_Provided records_:
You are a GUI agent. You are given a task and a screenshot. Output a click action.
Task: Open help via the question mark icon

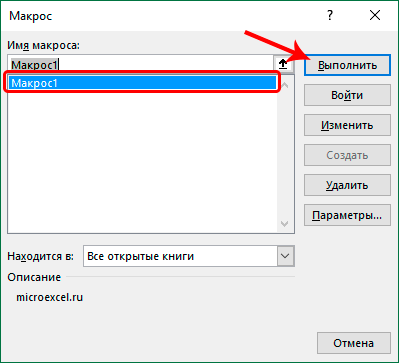pos(330,15)
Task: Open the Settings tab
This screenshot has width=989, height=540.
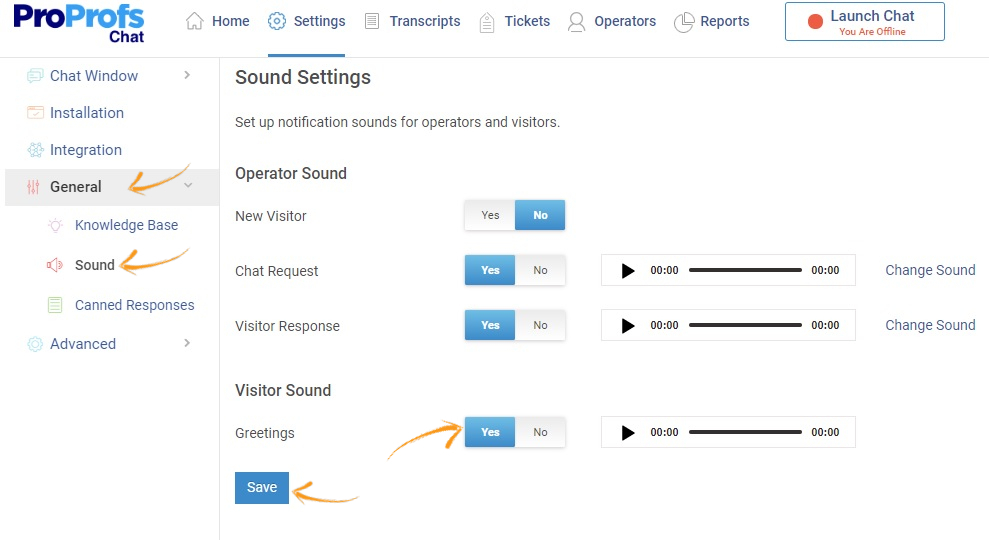Action: point(307,21)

_What the task asks_: Repeat all the material above exactly, apart from the pictures.

_Task output_:
You are a GUI agent. You are given a task and a screenshot. Output a click action.
Task: Open help via the question mark icon

pos(330,15)
Task: Open the Settings tab
This screenshot has width=989, height=540.
Action: point(307,21)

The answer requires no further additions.